*SHORT TASK*. From the EMUsort repository page, write out the stretch from "Cloning from GitHub" through "or conda environment." word for word.

*PROVIDED PASSAGE*.
::::::::::
Skip to content

snel-repo/EMUsort

Folders and files

NameName
Last commit message
Last commit date

Latest commit

 

History

1,347 Commits
 
 
 
 
 
 
 
 
 
 
 
 
 
 
 
 
 
 

Repository files navigation

stylized, electrified emu before an array of white waveforms

Enhanced Motor Unit sorter (EMUsort)

A command line tool for high performance spike sorting of multichannel, single unit electromyography

  • Perform spike sorting with a modified version of Kilosort4 specifically tailored to MUAP data for improved performance (see paper for performance comparison results)
  • Use a central configuration file to control all parameters and perform parameter sweeps
  • Capable of automatically handling Intan, OpenEphys, NWB, Blackrock, and Binary datasets
  • Combine recordings into single object for unified processing
  • Remove broken or noisy channels automatically
  • Export results and easily view in Phy

Installation

Requirements

  • Currently, using a Linux-based OS is recommended. The code has been tested on Ubuntu. Windows is supported, but may require additional configuration steps as specified below. MacOS is not supported, but might work if it is macOS version >=12.3 and has an Apple silicon or AMD GPU, however, it is untested and tailored instructions are not provided.
  • GPUs with compute capability >=5.0 are supported
  • Nvidia Driver:
    • Linux: >=450.80.02
    • Windows: >=452.39
  • CUDA Toolkit (Automatically installed with the environment):
    • >=11.3

Cloning from GitHub

Clone the repository recursively onto your machine (for example, in the home directory)

git clone --recurse-submodules https://github.com/snel-repo/EMUsort.git

If you accidentally ran git clone without --recurse-submodules, just delete the entire EMUsort folder and rerun the above command

After cloning is complete, you will need to configure a uv, micromamba, or conda environment.
::::::::::
*STORED DATA*.
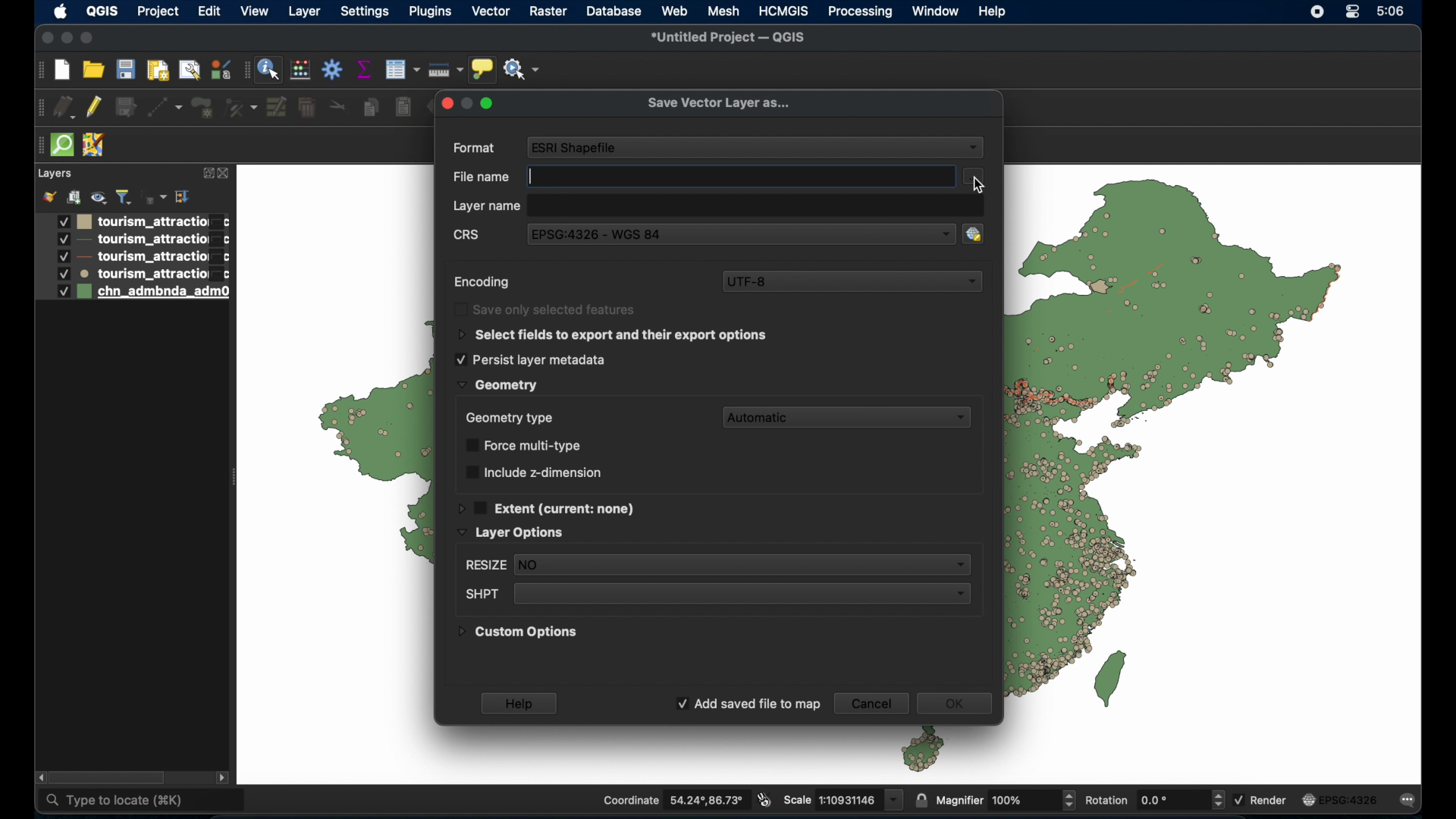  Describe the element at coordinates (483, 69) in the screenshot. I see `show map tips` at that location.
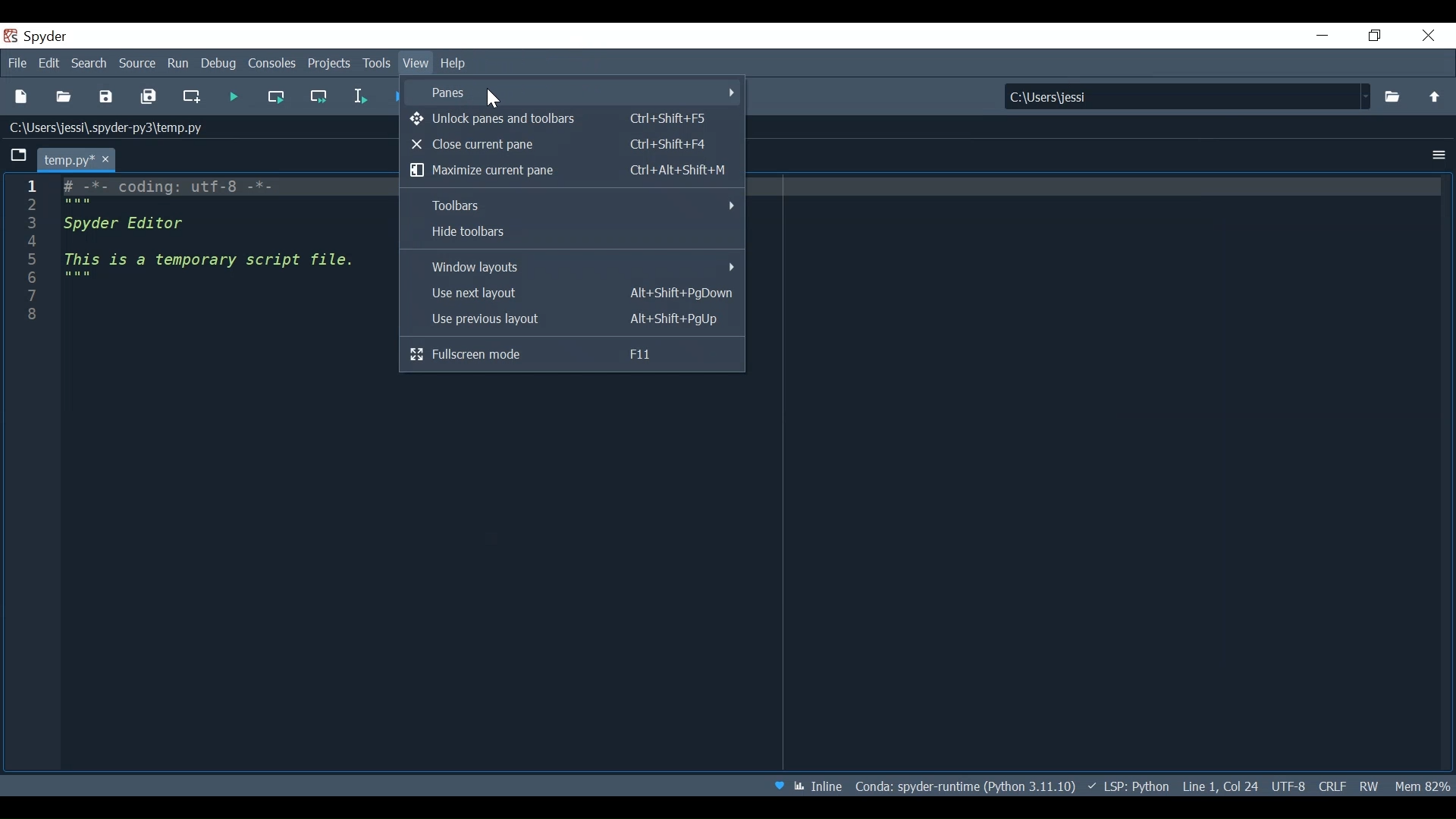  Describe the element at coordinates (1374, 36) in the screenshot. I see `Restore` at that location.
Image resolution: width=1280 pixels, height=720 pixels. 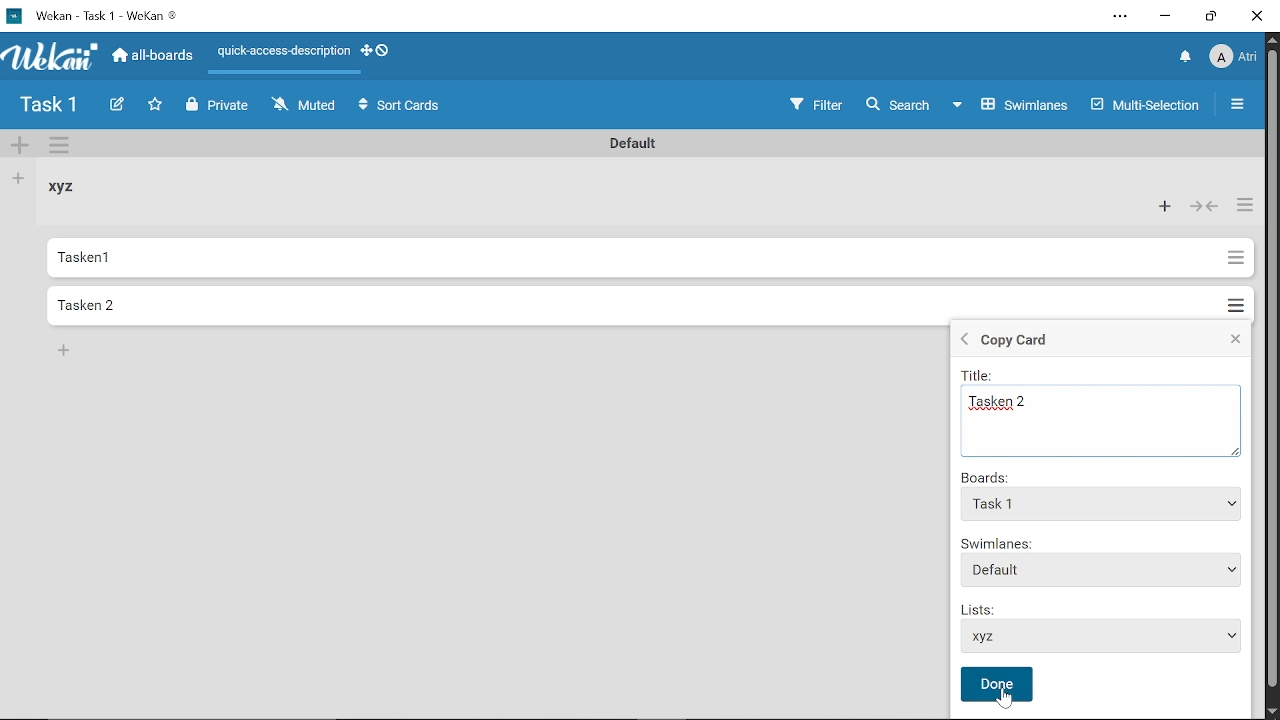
::::::::::
*SOLUTION FOR THIS TASK*.
Cloning from GitHub

Clone the repository recursively onto your machine (for example, in the home directory)

git clone --recurse-submodules https://github.com/snel-repo/EMUsort.git

If you accidentally ran git clone without --recurse-submodules, just delete the entire EMUsort folder and rerun the above command

After cloning is complete, you will need to configure a uv, micromamba, or conda environment.